O Governo anunciou a intenção de investir cerca de 1.250 milhões de euros para dar habitação condigna a cerca de 26 mil famílias a precisarem de ser realojadas. O objetivo está inscrito no Plano de Recuperação e Resiliência (PRR) que o Executivo vai entregar em Bruxelas, em outubro, mas ao que tudo indica, as carências habitacionais identificadas, e para as quais foi desenhado o apoio do Plano, estão desatualizadas.

As Estratégias Locais de Habitação, entregues por vários municípios, mostram que já houve um aumento das carências habitacionais face ao identificado anteriormente, nomeadamente em 2018, quando o Instituto da Habitação e da Reabilitação Urbana (IHRU) apresentou os números do Levantamento Nacional das Necessidades de Realojamento Habitacional, e que davam conta de um universo de cerca de 26 mil famílias a precisarem de ser realojadas. Já nessa altura, e para resolver o problema, as estimativas feitas pelo IHRU apontavam para um custo total de 1.500 milhões.

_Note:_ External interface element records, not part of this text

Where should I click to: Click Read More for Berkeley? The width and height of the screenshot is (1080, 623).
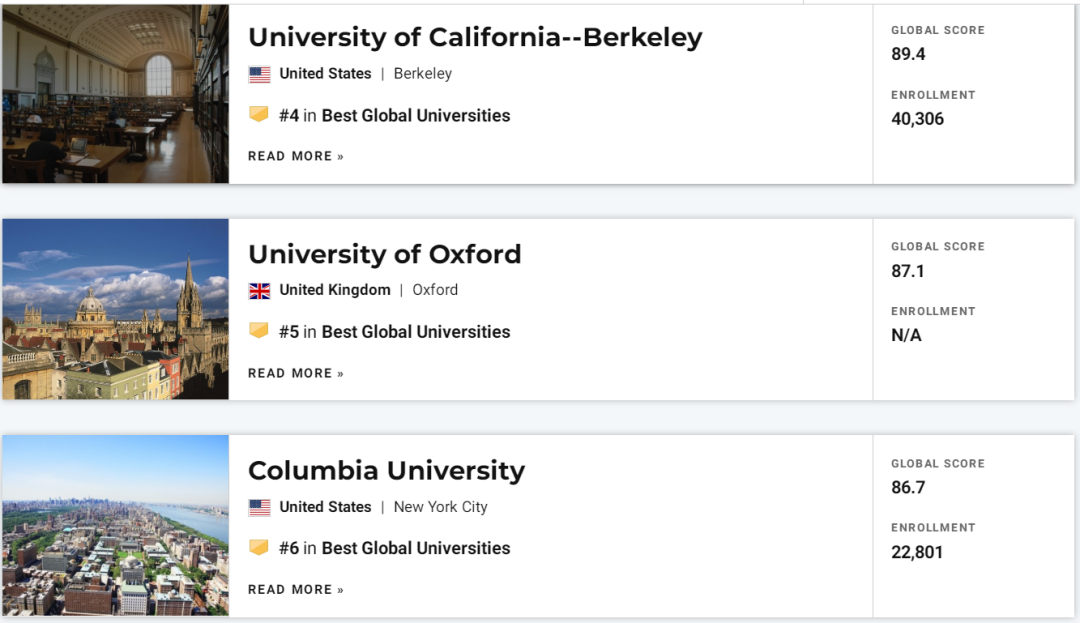click(296, 156)
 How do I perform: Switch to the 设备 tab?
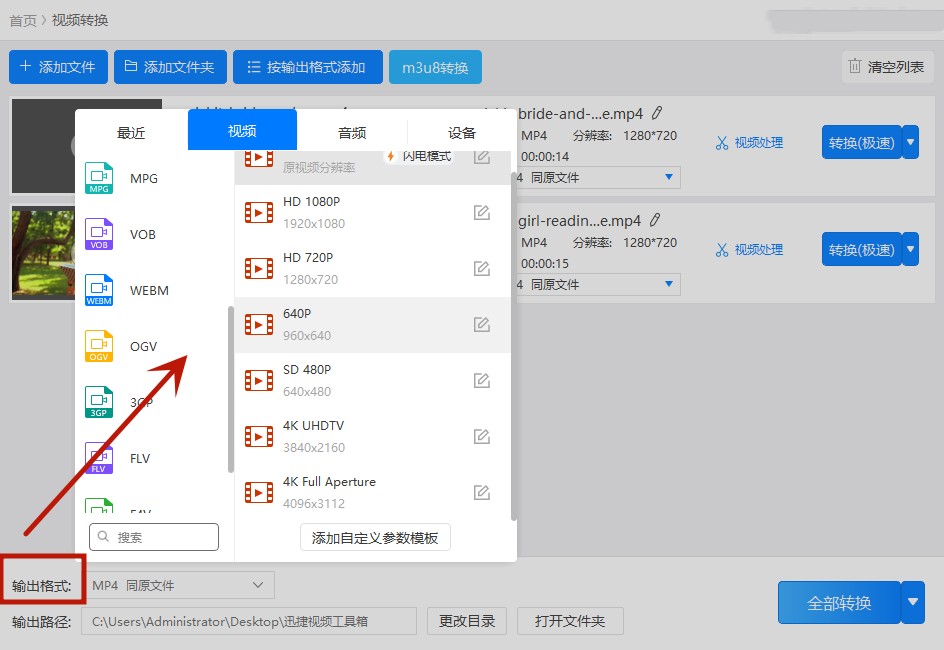[461, 130]
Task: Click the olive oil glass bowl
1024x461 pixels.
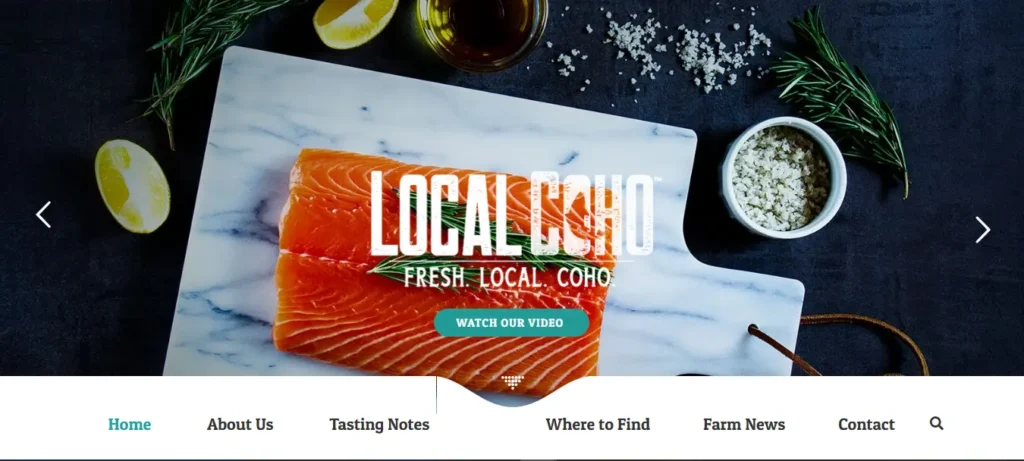Action: point(482,29)
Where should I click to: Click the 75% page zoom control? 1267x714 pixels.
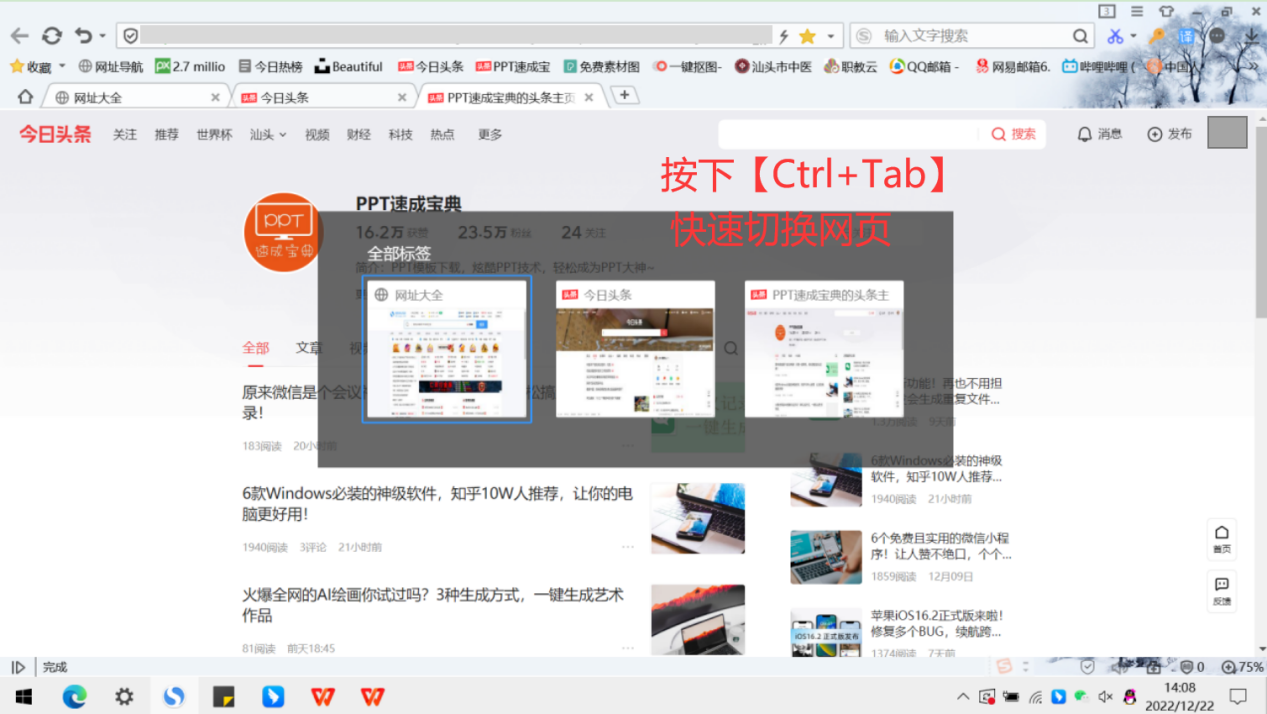[1242, 667]
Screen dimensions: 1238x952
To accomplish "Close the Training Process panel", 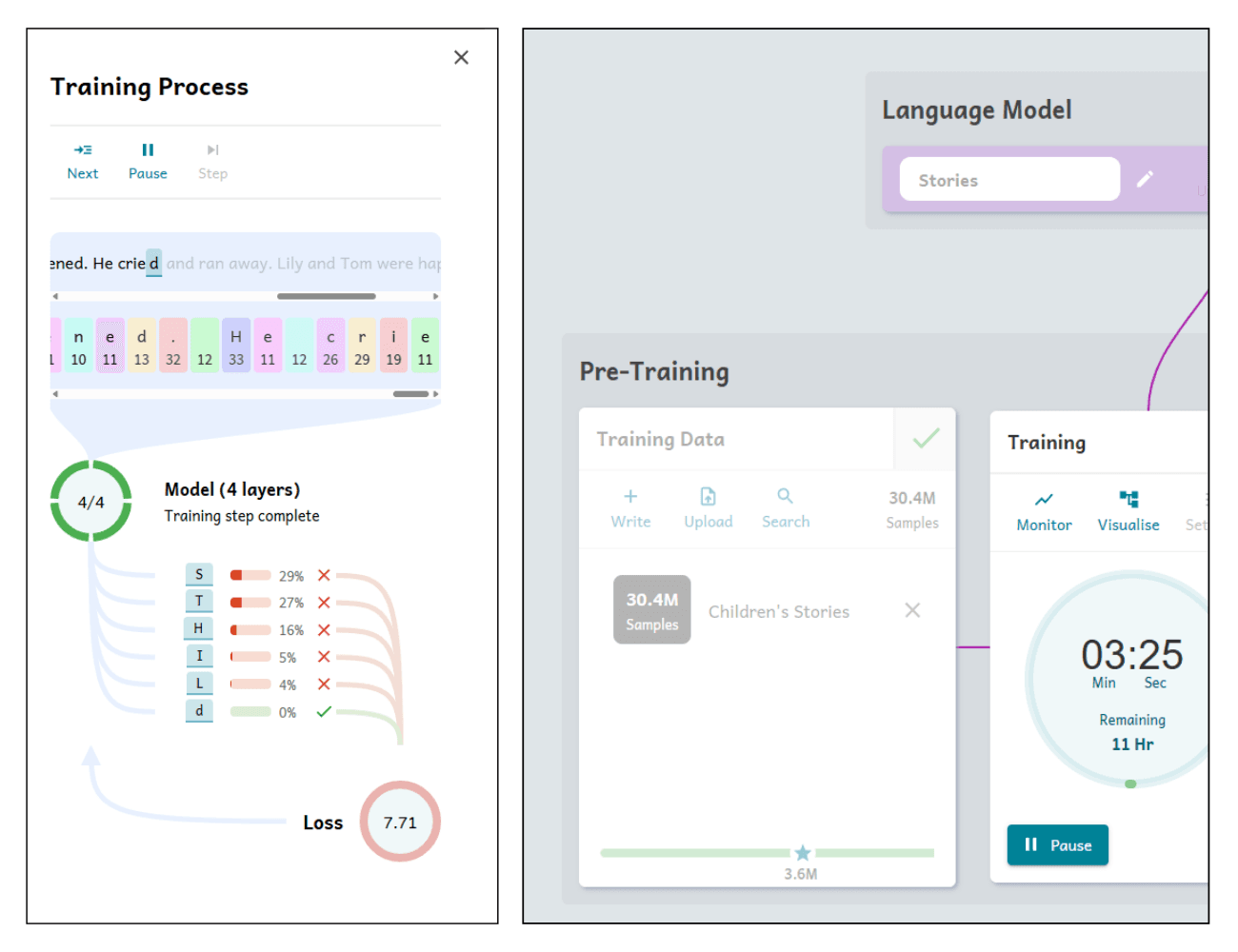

Segundo o jornal Público, que avança a notícia, este diagnóstico já está desatualizado: o número de carências aumentou. O município de Évora, por exemplo, escreve o jornal, aparece no levantamento do IHRU, de 2018, com 153 famílias a realojar. Mas agora, e tendo em conta um acordo de colaboração que assinou em julho, o IHRU comprometeu-se a apoiar a solução prevista para 1.336 agregados em situação de carência habitacional grave, num total de 467 soluções habitacionais promovidas pelo município e pela empresa municipal Habévora – Gestão Habitacional.  

O mesmo se passa em Matosinhos. O instituto vai disponibilizar cerca de 51,7 milhões de euros para resolver os problemas habitacionais de 1.691 agregados familiares até 2025. No levantamento realizado em 2018, este município aparecia com apenas 190 famílias a realojar.